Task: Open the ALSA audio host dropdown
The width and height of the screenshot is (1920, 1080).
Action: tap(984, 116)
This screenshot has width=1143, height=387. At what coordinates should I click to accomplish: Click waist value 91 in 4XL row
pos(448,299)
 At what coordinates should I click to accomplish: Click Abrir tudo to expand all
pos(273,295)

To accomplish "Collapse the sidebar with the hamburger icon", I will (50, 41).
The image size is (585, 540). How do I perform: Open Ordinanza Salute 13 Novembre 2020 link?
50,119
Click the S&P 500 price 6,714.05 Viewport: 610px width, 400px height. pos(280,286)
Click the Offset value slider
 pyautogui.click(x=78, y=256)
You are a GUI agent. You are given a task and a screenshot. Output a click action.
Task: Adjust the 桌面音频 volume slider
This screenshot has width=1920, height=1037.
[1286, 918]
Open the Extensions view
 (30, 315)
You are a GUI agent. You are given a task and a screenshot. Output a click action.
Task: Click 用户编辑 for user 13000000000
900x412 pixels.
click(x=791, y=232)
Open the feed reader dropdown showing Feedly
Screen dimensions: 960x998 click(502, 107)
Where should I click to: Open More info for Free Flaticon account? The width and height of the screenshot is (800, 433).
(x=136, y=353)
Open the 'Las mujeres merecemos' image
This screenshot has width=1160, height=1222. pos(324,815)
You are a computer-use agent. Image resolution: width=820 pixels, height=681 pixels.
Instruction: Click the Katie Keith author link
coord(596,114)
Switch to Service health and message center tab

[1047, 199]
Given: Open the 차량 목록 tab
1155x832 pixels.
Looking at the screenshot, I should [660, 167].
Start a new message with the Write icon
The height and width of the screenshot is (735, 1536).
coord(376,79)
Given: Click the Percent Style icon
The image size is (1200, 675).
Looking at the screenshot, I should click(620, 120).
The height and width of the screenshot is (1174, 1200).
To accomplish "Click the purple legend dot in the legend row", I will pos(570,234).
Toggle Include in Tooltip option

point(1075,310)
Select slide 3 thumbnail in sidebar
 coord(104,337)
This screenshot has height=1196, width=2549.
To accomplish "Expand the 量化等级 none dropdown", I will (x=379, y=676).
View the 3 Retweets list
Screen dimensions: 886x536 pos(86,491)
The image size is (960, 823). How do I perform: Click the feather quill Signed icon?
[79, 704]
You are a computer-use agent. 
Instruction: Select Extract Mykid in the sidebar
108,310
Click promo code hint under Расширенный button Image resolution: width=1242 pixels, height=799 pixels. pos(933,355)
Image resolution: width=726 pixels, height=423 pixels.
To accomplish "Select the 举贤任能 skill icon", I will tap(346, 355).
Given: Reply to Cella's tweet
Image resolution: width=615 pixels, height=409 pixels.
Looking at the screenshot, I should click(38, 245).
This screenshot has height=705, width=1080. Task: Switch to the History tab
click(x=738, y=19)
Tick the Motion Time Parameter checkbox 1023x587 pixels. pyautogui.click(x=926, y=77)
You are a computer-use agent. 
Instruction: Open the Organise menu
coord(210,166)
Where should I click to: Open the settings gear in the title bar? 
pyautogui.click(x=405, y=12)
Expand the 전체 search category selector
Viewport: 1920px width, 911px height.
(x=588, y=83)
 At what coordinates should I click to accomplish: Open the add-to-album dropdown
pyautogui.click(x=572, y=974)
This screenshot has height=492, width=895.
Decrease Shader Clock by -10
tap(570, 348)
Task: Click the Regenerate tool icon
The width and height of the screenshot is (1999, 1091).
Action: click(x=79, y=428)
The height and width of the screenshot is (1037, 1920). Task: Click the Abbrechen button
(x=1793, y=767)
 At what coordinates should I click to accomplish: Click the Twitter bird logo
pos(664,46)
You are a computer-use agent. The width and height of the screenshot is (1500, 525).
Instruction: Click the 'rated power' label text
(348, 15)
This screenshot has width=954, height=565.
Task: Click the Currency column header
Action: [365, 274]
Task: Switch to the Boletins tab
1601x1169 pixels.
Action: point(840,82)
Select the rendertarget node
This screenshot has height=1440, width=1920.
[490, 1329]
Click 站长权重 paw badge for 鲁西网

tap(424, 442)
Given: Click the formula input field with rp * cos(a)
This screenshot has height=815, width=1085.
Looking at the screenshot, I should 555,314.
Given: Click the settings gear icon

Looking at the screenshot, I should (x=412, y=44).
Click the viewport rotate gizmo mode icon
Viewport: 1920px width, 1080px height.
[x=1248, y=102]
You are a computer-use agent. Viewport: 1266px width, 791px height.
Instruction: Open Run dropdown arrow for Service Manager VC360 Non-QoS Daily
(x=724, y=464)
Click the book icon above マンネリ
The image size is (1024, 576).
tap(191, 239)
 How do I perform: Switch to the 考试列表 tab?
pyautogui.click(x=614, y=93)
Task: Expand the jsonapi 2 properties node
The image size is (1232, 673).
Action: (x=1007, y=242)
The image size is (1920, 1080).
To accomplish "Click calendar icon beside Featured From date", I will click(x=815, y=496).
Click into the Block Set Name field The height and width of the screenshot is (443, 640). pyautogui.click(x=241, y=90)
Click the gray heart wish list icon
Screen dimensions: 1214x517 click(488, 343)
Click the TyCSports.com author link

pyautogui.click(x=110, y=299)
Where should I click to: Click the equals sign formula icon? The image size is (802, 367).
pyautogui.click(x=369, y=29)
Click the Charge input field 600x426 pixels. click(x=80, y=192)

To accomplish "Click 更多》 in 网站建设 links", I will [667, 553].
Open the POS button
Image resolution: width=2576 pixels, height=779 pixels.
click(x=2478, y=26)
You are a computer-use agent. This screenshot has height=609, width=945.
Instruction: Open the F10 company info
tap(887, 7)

● ● ●

### Objective
Can you lay out every line of the records above as a Markdown table with two columns, "Row" for the row number and "Line" for the line itself, leaving out the blank lines?

### Solution to this exercise
| Row | Line |
|---|---|
| 1 | Task: Open the ALSA audio host dropdown |
| 2 | The width and height of the screenshot is (1920, 1080). |
| 3 | Action: tap(984, 116) |
| 4 | This screenshot has width=1143, height=387. At what coordinates should I click to accomplish: Click waist value 91 in 4XL row |
| 5 | pos(448,299) |
| 6 |  At what coordinates should I click to accomplish: Click Abrir tudo to expand all |
| 7 | pos(273,295) |
| 8 | To accomplish "Collapse the sidebar with the hamburger icon", I will (50, 41). |
| 9 | The image size is (585, 540). How do I perform: Open Ordinanza Salute 13 Novembre 2020 link? |
| 10 | 50,119 |
| 11 | Click the S&P 500 price 6,714.05 Viewport: 610px width, 400px height. pos(280,286) |
| 12 | Click the Offset value slider |
| 13 |  pyautogui.click(x=78, y=256) |
| 14 | You are a GUI agent. You are given a task and a screenshot. Output a click action. |
| 15 | Task: Adjust the 桌面音频 volume slider |
| 16 | This screenshot has width=1920, height=1037. |
| 17 | [1286, 918] |
| 18 | Open the Extensions view |
| 19 |  (30, 315) |
| 20 | You are a GUI agent. You are given a task and a screenshot. Output a click action. |
| 21 | Task: Click 用户编辑 for user 13000000000 |
| 22 | 900x412 pixels. |
| 23 | click(x=791, y=232) |
| 24 | Open the feed reader dropdown showing Feedly |
| 25 | Screen dimensions: 960x998 click(502, 107) |
| 26 | Where should I click to: Open More info for Free Flaticon account? The width and height of the screenshot is (800, 433). |
| 27 | (x=136, y=353) |
| 28 | Open the 'Las mujeres merecemos' image |
| 29 | This screenshot has width=1160, height=1222. pos(324,815) |
| 30 | You are a computer-use agent. Image resolution: width=820 pixels, height=681 pixels. |
| 31 | Instruction: Click the Katie Keith author link |
| 32 | coord(596,114) |
| 33 | Switch to Service health and message center tab |
| 34 | [1047, 199] |
| 35 | Given: Open the 차량 목록 tab |
| 36 | 1155x832 pixels. |
| 37 | Looking at the screenshot, I should [660, 167]. |
| 38 | Start a new message with the Write icon |
| 39 | The height and width of the screenshot is (735, 1536). |
| 40 | coord(376,79) |
| 41 | Given: Click the Percent Style icon |
| 42 | The image size is (1200, 675). |
| 43 | Looking at the screenshot, I should click(620, 120). |
| 44 | The height and width of the screenshot is (1174, 1200). |
| 45 | To accomplish "Click the purple legend dot in the legend row", I will pos(570,234). |
| 46 | Toggle Include in Tooltip option |
| 47 | point(1075,310) |
| 48 | Select slide 3 thumbnail in sidebar |
| 49 |  coord(104,337) |
| 50 | This screenshot has height=1196, width=2549. |
| 51 | To accomplish "Expand the 量化等级 none dropdown", I will (x=379, y=676). |
| 52 | View the 3 Retweets list |
| 53 | Screen dimensions: 886x536 pos(86,491) |
| 54 | The image size is (960, 823). How do I perform: Click the feather quill Signed icon? |
| 55 | [79, 704] |
| 56 | You are a computer-use agent.  |
| 57 | Instruction: Select Extract Mykid in the sidebar |
| 58 | 108,310 |
| 59 | Click promo code hint under Расширенный button Image resolution: width=1242 pixels, height=799 pixels. pos(933,355) |
| 60 | Image resolution: width=726 pixels, height=423 pixels. |
| 61 | To accomplish "Select the 举贤任能 skill icon", I will tap(346, 355). |
| 62 | Given: Reply to Cella's tweet |
| 63 | Image resolution: width=615 pixels, height=409 pixels. |
| 64 | Looking at the screenshot, I should click(38, 245). |
| 65 | This screenshot has height=705, width=1080. Task: Switch to the History tab |
| 66 | click(x=738, y=19) |
| 67 | Tick the Motion Time Parameter checkbox 1023x587 pixels. pyautogui.click(x=926, y=77) |
| 68 | You are a computer-use agent.  |
| 69 | Instruction: Open the Organise menu |
| 70 | coord(210,166) |
| 71 | Where should I click to: Open the settings gear in the title bar?  |
| 72 | pyautogui.click(x=405, y=12) |
| 73 | Expand the 전체 search category selector |
| 74 | Viewport: 1920px width, 911px height. |
| 75 | (x=588, y=83) |
| 76 |  At what coordinates should I click to accomplish: Open the add-to-album dropdown |
| 77 | pyautogui.click(x=572, y=974) |
| 78 | This screenshot has height=492, width=895. |
| 79 | Decrease Shader Clock by -10 |
| 80 | tap(570, 348) |
| 81 | Task: Click the Regenerate tool icon |
| 82 | The width and height of the screenshot is (1999, 1091). |
| 83 | Action: click(x=79, y=428) |
| 84 | The height and width of the screenshot is (1037, 1920). Task: Click the Abbrechen button |
| 85 | (x=1793, y=767) |
| 86 |  At what coordinates should I click to accomplish: Click the Twitter bird logo |
| 87 | pos(664,46) |
| 88 | You are a computer-use agent. The width and height of the screenshot is (1500, 525). |
| 89 | Instruction: Click the 'rated power' label text |
| 90 | (348, 15) |
| 91 | This screenshot has width=954, height=565. |
| 92 | Task: Click the Currency column header |
| 93 | Action: [365, 274] |
| 94 | Task: Switch to the Boletins tab |
| 95 | 1601x1169 pixels. |
| 96 | Action: point(840,82) |
| 97 | Select the rendertarget node |
| 98 | This screenshot has height=1440, width=1920. |
| 99 | [490, 1329] |
| 100 | Click 站长权重 paw badge for 鲁西网 |
| 101 | tap(424, 442) |
| 102 | Given: Click the formula input field with rp * cos(a) |
| 103 | This screenshot has height=815, width=1085. |
| 104 | Looking at the screenshot, I should 555,314. |
| 105 | Given: Click the settings gear icon |
| 106 | Looking at the screenshot, I should (x=412, y=44). |
| 107 | Click the viewport rotate gizmo mode icon |
| 108 | Viewport: 1920px width, 1080px height. |
| 109 | [x=1248, y=102] |
| 110 | You are a computer-use agent. Viewport: 1266px width, 791px height. |
| 111 | Instruction: Open Run dropdown arrow for Service Manager VC360 Non-QoS Daily |
| 112 | (x=724, y=464) |
| 113 | Click the book icon above マンネリ |
| 114 | The image size is (1024, 576). |
| 115 | tap(191, 239) |
| 116 |  How do I perform: Switch to the 考试列表 tab? |
| 117 | pyautogui.click(x=614, y=93) |
| 118 | Task: Expand the jsonapi 2 properties node |
| 119 | The image size is (1232, 673). |
| 120 | Action: (x=1007, y=242) |
| 121 | The image size is (1920, 1080). |
| 122 | To accomplish "Click calendar icon beside Featured From date", I will click(x=815, y=496). |
| 123 | Click into the Block Set Name field The height and width of the screenshot is (443, 640). pyautogui.click(x=241, y=90) |
| 124 | Click the gray heart wish list icon |
| 125 | Screen dimensions: 1214x517 click(488, 343) |
| 126 | Click the TyCSports.com author link |
| 127 | pyautogui.click(x=110, y=299) |
| 128 | Where should I click to: Click the equals sign formula icon? The image size is (802, 367). |
| 129 | pyautogui.click(x=369, y=29) |
| 130 | Click the Charge input field 600x426 pixels. click(x=80, y=192) |
| 131 | To accomplish "Click 更多》 in 网站建设 links", I will [667, 553]. |
| 132 | Open the POS button |
| 133 | Image resolution: width=2576 pixels, height=779 pixels. |
| 134 | click(x=2478, y=26) |
| 135 | You are a computer-use agent. This screenshot has height=609, width=945. |
| 136 | Instruction: Open the F10 company info |
| 137 | tap(887, 7) |